Lacee is my 7 year old female Lutino! Only cockatiel I have ATM... that may change in time lol. I have had her for a year now. I have almost 11 years caring for cockatiels and 2 years breeding them. She is a rescue from a very neglectful owner! She use to be very scared of people and especially of small children. She is no longer scared of people like that. Still a little nervous of strangers though. I find that she is especially nervous and sensative to anything new. Even if I change her round purple food and water dishes for, lets say, white square ones instead. So, I work with her on new things quite often, changing her cage around the apartment. Switching around perches and switching old toys for new ones. I even bring her outside, and getting her use to all of these different new things is working very well with calming her down. She now loves her head scratches and being with me. And she LOVES being outside on my shoulder or in her cage on nice warm sunny days. Not nearly as scared and nervous as when I got her. Now for some pics!

This is Lacee and her little Canary friend Gibbs. He does have his own cage. I just put their cages side by side during the day so they can hang out together.








Pictures of her preening. She has beautiful SOFT full plumage! And NO bald spot.... you heard what I said... NO BALD SPOT!!!! lol I was amazed to see that LOL














The puffy birdy!








And I call this one... the Opera singer!!!!


----------



## allen (Aug 25, 2007)

she is just gorgious


----------



## delawaregirl (Dec 2, 2011)

You have done so well with her. And pretty she is.


----------



## bjknight93 (Nov 13, 2011)

She is a beautiful bird!


----------



## HollyG (Aug 25, 2011)

Thanks everyone!  Today she will have 2 new little friends  2 budgies... I'll have to post pics of them when I get them!


----------



## JaimeS (Nov 28, 2011)

Lacee is adorable!


----------



## sunnysmom (Sep 23, 2011)

She is adorable- as is her little friend.  I love the opera pic!


----------



## HollyG (Aug 25, 2011)

sunnysmom said:


> She is adorable- as is her little friend.  I love the opera pic!


haha.. thanks. I just happened to snapped the pic as she yawned lol


----------



## HollyG (Aug 25, 2011)

Here are some pics just taken. Sorry it's so dark and the quality is crap... I'm on the playbook and the light is off because we are watching a movie. Figured I would post these anyway. Lacee was in a snuggly mood. 
First Lacee gets scritches















Now my turn for preening















And now she is asleep.


----------



## meaggiedear (Nov 20, 2011)

she's lovely! lucky with no bald spot. my lutino definitely has one!


----------



## HollyG (Aug 25, 2011)

meaggiedear said:


> she's lovely! lucky with no bald spot. my lutino definitely has one!

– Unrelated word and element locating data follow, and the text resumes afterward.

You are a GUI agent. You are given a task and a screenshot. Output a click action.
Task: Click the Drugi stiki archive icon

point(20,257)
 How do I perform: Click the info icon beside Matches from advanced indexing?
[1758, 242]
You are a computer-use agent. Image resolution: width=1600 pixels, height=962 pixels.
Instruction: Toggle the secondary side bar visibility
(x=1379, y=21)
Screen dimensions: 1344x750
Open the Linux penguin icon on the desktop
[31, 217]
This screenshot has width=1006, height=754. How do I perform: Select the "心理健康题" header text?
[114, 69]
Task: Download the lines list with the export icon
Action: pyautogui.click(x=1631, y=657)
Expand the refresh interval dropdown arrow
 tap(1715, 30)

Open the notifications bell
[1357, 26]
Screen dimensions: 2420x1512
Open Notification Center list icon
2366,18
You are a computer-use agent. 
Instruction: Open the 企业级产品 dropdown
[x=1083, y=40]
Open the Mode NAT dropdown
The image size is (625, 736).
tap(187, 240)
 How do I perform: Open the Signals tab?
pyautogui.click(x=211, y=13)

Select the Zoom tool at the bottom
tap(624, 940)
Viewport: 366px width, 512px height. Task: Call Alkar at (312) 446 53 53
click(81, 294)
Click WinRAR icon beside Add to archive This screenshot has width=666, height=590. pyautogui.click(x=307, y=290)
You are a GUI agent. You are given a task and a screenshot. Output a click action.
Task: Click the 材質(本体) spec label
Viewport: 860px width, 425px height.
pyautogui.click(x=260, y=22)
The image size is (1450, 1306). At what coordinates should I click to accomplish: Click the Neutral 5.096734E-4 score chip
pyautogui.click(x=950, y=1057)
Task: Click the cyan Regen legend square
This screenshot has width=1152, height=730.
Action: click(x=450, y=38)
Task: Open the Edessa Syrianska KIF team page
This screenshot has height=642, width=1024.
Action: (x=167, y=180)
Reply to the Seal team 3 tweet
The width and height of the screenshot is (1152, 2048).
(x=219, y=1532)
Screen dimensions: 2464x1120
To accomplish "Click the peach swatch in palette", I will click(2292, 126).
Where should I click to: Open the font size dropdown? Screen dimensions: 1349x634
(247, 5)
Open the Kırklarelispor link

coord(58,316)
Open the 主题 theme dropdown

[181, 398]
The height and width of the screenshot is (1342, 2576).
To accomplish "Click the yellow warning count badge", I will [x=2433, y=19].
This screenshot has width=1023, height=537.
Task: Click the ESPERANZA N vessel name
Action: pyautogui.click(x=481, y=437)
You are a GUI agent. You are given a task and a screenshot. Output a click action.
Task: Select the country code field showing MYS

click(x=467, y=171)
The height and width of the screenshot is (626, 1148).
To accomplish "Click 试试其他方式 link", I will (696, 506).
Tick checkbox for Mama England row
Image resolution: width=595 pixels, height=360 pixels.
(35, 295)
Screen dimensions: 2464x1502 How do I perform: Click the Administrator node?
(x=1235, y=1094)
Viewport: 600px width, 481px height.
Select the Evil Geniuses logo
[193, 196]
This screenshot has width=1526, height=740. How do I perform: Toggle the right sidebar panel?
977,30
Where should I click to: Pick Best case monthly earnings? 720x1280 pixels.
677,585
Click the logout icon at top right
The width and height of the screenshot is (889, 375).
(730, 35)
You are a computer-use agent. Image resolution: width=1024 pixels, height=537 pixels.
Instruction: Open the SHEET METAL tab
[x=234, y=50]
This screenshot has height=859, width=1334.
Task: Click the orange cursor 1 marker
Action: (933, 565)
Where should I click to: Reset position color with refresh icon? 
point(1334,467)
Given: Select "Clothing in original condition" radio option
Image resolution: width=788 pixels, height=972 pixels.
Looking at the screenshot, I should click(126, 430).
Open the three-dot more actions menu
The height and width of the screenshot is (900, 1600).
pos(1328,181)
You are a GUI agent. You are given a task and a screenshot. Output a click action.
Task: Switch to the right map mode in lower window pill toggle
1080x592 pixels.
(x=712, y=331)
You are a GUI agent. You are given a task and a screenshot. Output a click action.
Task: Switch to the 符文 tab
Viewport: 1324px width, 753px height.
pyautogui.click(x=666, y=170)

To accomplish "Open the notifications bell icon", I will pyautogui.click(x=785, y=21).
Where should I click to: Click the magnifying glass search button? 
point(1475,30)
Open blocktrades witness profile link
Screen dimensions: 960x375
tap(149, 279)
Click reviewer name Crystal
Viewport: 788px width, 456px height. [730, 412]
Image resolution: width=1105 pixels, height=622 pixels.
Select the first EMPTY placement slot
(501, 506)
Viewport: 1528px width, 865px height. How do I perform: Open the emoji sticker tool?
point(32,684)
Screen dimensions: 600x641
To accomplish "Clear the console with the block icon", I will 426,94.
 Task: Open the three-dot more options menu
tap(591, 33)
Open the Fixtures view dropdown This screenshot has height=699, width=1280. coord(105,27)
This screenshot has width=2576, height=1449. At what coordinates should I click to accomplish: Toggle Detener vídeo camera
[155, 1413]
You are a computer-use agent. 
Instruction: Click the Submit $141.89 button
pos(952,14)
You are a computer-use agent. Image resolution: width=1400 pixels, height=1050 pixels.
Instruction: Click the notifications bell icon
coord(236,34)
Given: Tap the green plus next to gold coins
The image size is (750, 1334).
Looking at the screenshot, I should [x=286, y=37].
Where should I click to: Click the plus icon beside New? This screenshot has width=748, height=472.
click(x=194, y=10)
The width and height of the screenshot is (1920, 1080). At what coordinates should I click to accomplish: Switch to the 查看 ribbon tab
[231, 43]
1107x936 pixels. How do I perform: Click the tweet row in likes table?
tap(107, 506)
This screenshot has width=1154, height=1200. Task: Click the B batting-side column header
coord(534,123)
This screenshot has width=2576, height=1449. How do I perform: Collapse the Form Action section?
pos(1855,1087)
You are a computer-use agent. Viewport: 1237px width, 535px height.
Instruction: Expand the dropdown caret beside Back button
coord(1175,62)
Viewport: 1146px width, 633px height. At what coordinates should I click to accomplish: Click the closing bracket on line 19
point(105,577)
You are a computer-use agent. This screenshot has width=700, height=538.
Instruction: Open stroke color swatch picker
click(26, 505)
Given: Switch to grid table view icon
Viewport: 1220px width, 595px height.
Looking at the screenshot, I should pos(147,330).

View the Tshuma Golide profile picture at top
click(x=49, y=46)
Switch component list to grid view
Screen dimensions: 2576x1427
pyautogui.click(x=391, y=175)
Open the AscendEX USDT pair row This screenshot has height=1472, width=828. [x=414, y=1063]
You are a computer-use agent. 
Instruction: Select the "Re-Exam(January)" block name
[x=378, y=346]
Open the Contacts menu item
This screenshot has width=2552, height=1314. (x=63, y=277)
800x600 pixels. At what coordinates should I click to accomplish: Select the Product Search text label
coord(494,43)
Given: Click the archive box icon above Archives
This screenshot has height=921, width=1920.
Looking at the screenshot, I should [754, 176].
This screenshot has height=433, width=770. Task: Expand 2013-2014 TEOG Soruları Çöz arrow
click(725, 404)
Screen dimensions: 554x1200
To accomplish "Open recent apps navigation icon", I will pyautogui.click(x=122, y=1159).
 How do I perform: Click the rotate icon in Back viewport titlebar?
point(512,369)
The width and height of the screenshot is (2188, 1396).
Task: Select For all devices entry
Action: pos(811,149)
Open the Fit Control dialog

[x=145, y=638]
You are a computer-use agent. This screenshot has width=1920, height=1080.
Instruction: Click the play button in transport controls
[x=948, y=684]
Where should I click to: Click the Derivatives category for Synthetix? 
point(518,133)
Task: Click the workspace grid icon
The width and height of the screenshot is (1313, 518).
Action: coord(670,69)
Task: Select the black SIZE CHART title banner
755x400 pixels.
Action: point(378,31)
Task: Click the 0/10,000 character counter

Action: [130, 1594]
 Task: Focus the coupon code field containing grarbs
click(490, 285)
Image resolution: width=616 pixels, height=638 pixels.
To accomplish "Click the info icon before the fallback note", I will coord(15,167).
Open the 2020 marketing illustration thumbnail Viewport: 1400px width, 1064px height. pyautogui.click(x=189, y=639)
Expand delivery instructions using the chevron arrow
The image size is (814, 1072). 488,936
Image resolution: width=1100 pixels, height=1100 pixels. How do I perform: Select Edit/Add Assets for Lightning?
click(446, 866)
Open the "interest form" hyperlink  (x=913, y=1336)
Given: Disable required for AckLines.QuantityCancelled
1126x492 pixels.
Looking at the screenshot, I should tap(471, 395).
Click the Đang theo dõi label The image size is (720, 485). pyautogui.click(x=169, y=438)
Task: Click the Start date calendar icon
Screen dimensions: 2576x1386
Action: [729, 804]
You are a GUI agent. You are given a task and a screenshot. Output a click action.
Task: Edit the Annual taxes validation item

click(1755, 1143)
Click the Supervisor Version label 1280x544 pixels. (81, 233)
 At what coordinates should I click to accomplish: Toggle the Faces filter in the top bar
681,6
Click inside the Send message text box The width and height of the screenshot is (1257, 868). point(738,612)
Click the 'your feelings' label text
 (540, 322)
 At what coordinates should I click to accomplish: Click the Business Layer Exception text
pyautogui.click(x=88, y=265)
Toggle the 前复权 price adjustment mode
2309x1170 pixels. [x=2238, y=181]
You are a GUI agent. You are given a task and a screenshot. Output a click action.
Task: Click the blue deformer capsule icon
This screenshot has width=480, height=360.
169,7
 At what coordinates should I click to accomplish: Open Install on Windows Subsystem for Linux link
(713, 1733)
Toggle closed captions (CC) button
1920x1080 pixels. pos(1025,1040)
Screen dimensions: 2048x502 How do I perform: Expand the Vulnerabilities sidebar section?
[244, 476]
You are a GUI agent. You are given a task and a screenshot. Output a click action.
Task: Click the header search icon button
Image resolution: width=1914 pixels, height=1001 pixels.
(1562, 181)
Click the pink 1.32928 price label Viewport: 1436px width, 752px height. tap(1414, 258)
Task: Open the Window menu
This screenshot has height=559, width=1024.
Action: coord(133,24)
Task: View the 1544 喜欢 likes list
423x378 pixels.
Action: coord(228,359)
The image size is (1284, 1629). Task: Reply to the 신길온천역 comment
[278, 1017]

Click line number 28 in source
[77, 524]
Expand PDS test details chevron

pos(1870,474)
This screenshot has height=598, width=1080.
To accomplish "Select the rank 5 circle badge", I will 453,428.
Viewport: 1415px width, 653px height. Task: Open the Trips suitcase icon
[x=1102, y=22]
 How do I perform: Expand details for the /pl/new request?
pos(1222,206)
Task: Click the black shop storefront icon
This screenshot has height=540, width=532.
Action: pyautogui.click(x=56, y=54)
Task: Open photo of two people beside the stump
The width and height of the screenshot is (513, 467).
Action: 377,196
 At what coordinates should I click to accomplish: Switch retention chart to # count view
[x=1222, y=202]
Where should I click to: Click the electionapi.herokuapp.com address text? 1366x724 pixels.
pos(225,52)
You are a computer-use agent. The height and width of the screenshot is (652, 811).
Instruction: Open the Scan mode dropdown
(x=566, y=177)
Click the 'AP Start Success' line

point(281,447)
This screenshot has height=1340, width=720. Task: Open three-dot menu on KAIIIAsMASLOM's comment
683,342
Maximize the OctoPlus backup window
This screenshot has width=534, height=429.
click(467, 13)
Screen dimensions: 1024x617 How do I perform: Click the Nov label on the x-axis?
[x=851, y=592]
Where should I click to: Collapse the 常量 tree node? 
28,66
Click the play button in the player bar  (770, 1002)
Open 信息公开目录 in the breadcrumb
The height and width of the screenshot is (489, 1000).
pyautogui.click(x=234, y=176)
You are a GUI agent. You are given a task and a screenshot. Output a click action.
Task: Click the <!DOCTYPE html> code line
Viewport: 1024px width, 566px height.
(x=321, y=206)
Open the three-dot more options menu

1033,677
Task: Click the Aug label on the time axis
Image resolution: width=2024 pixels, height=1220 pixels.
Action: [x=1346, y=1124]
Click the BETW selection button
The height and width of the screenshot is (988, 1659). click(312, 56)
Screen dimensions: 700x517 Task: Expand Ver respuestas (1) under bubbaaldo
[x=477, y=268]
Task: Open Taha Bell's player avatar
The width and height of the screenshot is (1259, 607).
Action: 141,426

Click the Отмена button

Yea, when I saw that she didn't have a bald spot I thought that was so lucky!


----------



## HollyG (Aug 25, 2011)

Here are a couple pics of the top of her head. Fully feathered, not even a sign of a bald spot.


----------



## stevechurch2222 (Sep 25, 2011)

Lacee is a gorgeous female Lutino cocaktiel wonderful pictures I enjoyed them all thanks for sharing them with us all.


----------



## HollyG (Aug 25, 2011)

Thank you! Well, I love looking at other people beautiful cockatiels, I figured I'd add mine to the forum too


----------



## CookieTiel (Feb 6, 2012)

she is simply adorable!!!


----------



## rachellee123 (Jun 24, 2012)

She's beautiful!!!


----------